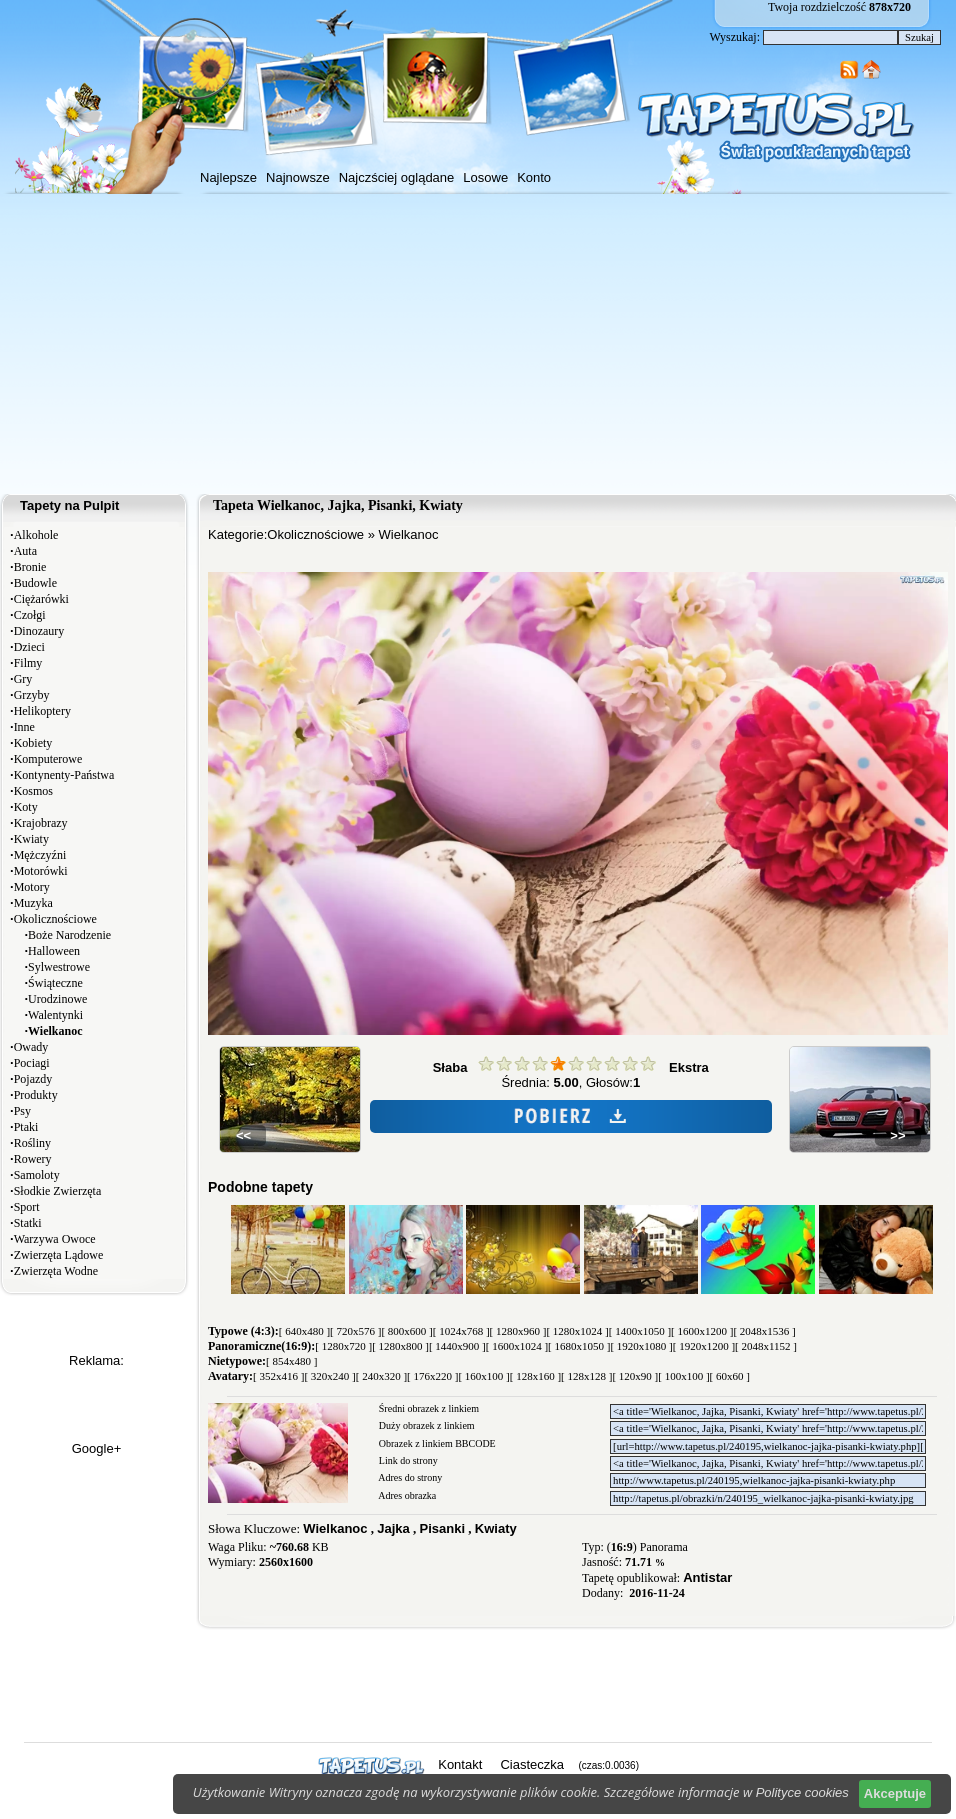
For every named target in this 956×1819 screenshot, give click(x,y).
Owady (31, 1047)
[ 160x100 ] (483, 1376)
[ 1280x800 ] (400, 1346)
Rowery (33, 1159)
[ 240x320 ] (381, 1376)
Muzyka (33, 903)
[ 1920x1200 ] (704, 1346)
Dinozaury (39, 631)
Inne (24, 727)
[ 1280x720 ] (343, 1346)
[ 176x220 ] (432, 1376)
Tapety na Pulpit (69, 505)
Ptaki (26, 1127)
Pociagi (32, 1063)
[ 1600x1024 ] (517, 1346)
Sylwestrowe (59, 967)
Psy (22, 1111)
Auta (25, 551)
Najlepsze (228, 177)
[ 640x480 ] (304, 1331)
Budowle (35, 583)
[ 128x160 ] (535, 1376)
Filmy (28, 663)
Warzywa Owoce (55, 1239)
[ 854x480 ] (291, 1361)
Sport (27, 1207)
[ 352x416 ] (278, 1376)
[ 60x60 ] (730, 1376)
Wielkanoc (409, 534)
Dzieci (29, 647)
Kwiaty (31, 839)
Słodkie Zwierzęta (58, 1191)
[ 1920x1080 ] (641, 1346)
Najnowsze (298, 177)
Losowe (485, 177)
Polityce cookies (802, 1792)
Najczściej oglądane (397, 177)
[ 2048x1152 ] (766, 1346)
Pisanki (443, 1528)
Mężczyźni (40, 855)
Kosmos (33, 791)
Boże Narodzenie (69, 935)
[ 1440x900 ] (457, 1346)
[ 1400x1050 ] (640, 1331)
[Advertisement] (478, 344)
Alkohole (36, 535)
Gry (23, 679)
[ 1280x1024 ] (577, 1331)
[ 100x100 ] (683, 1376)
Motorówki (41, 871)
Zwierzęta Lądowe (59, 1255)
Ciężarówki (41, 599)
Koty (26, 807)
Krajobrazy (41, 823)
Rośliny (32, 1143)
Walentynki (55, 1015)
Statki (28, 1223)
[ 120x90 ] (635, 1376)
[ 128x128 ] (586, 1376)
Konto (534, 177)
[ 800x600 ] (406, 1331)
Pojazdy (33, 1079)
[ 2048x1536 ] (764, 1331)
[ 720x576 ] (355, 1331)
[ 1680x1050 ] (579, 1346)
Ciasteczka (532, 1764)
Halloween (54, 951)
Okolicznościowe (55, 919)
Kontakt (460, 1764)
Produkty (36, 1095)
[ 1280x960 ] (518, 1331)
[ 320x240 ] (329, 1376)
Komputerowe (48, 759)
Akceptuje (895, 1793)
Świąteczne (55, 983)
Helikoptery (42, 711)
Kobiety (33, 743)
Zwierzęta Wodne (56, 1271)
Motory (32, 887)
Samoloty (37, 1175)
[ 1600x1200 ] (702, 1331)
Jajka (393, 1528)
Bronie (30, 567)
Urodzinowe (57, 999)
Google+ (97, 1448)
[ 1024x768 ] (461, 1331)
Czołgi (30, 615)
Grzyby (32, 695)
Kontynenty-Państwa (64, 775)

______________________________

EXERCISE: Reproduce verbatim the entries above, starting with the line that contains "[ 128x160 ] (535, 1376)" and ending with the line that contains "Krajobrazy (41, 823)", including both of those lines.

OUTPUT FOR THIS EXERCISE:
[ 128x160 ] (535, 1376)
Filmy (28, 663)
Warzywa Owoce (55, 1239)
[ 854x480 ] (291, 1361)
Sport (27, 1207)
[ 352x416 ] (278, 1376)
[ 60x60 ] (730, 1376)
Wielkanoc (409, 534)
Dzieci (29, 647)
Kwiaty (31, 839)
Słodkie Zwierzęta (58, 1191)
[ 1920x1080 ] (641, 1346)
Najnowsze (298, 177)
Losowe (485, 177)
Polityce cookies (802, 1792)
Najczściej oglądane (397, 177)
[ 2048x1152 ] (766, 1346)
Pisanki (443, 1528)
Mężczyźni (40, 855)
Kosmos (33, 791)
Boże Narodzenie (69, 935)
[ 1440x900 ] (457, 1346)
[ 1400x1050 ] (640, 1331)
[Advertisement] (478, 344)
Alkohole (36, 535)
Gry (23, 679)
[ 1280x1024 ] (577, 1331)
[ 100x100 ] (683, 1376)
Motorówki (41, 871)
Zwierzęta Lądowe (59, 1255)
Ciężarówki (41, 599)
Koty (26, 807)
Krajobrazy (41, 823)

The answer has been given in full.